** TEXT **

Begin

Luigi Fresco

Personal information
- Date of birth: 4 April 1961 (age 64)
- Place of birth: Rovereto, Italy

Team information
- Current team: Virtus Verona (head coach/chairman)

Managerial career
- Years: Team
- 1982–2026: Virtus Verona
- 2026–: Virtus Verona

= Luigi Fresco =

Italian football manager (born 1963)

Luigi "Gigi" Fresco (born 4 April 1961) is an Italian football coach and executive, currently in charge as head coach and chairman of club Virtus Verona.

==Football career==
Fresco joined minor amateur club Virtus Verona as a child, first as a centre back and youth coach. In 1982 he was appointed chairman of Virtus Verona, and appointed himself as head coach of the club, who was at the time playing in Terza Categoria, the lowest division of Italian football. Under his tenure, the club emerged as a local force, climbing all the amateur football pyramid and eventually reaching Serie D in 2006. In 2013, after winning the Serie D playoffs and also due to a league vacancy, Virtus Verona was admitted to Lega Pro Seconda Divisione, thus marking the first time for the club in a professional league and also the first time the city of Verona had three professional clubs (the other two being Hellas Verona and ChievoVerona). The club was relegated back to Serie D by the end of the season, the first relegation during Fresco's tenure. In 2018, Virtus Verona returned to Serie C as league winners.

End

** SUPPLIED INFORMATION **
Begin

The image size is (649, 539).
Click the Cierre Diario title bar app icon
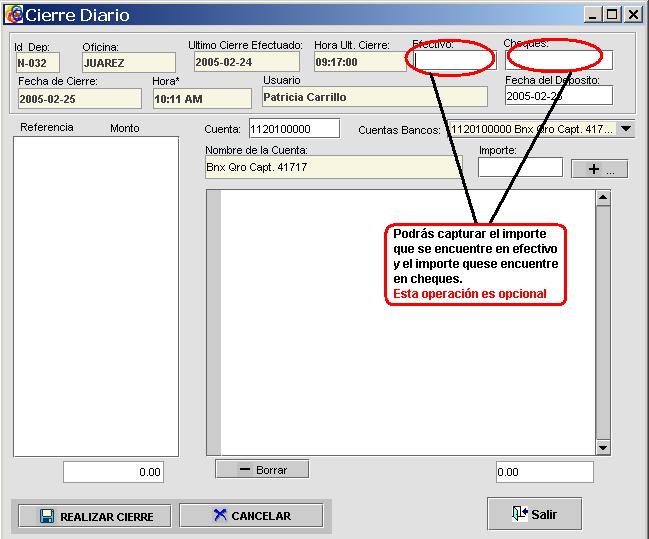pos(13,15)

End
Begin

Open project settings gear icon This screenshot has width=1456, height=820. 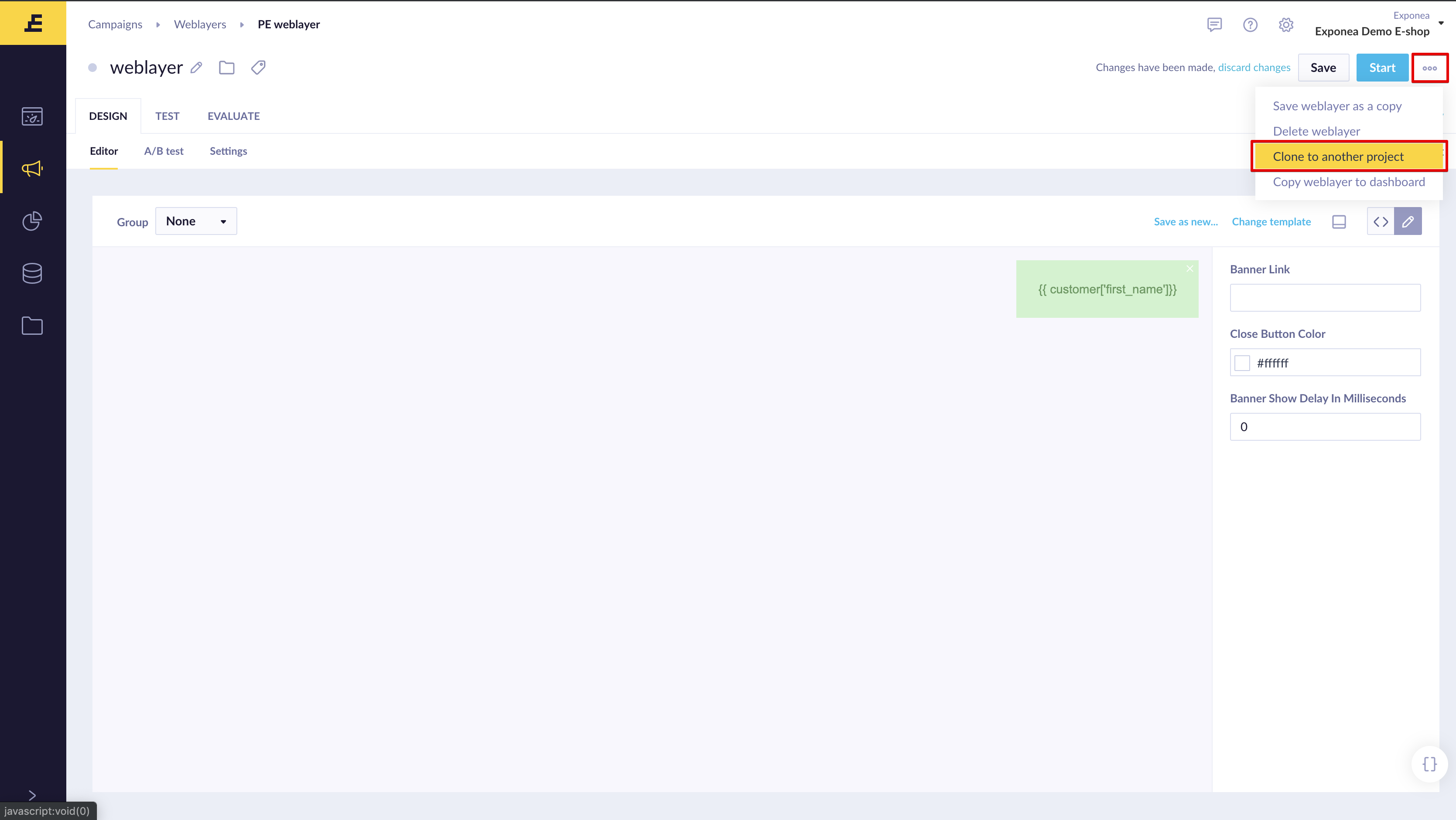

End

** REQUIRED ACTIONS **
- A) Name every league or division of Italian football that the Luigi Fresco text mentions.
- B) Extend the Luigi Fresco text, starting after its last sentence.
You won't need the records for anything here.

** OUTPUTS **
- A) Terza Categoria, Serie D, Lega Pro Seconda Divisione, Serie C

- B)
Under his tenure, Fresco also oversaw the club's transformation to a multi-sports club, with an eye on integrating immigrants and refugees in the Verona area.

On 5 March 2026, Fresco resigned from his role as head coach, with his assistant Tommaso Chiecchi replacing him at the helm of the first team. However, he returned in charge of the club just nineteen days later, on 24 March, after Chiecchi, who was reinstated as assistant, failed to turn the club's fortunes.

==Personal life==
Fresco has a university degree in pedagogy.

==Honours==
===Managerial===
- Virtus Verona
- Serie D: 2017–18 (Group C)
- Eccellenza: 2005–06 (Veneto, Group A)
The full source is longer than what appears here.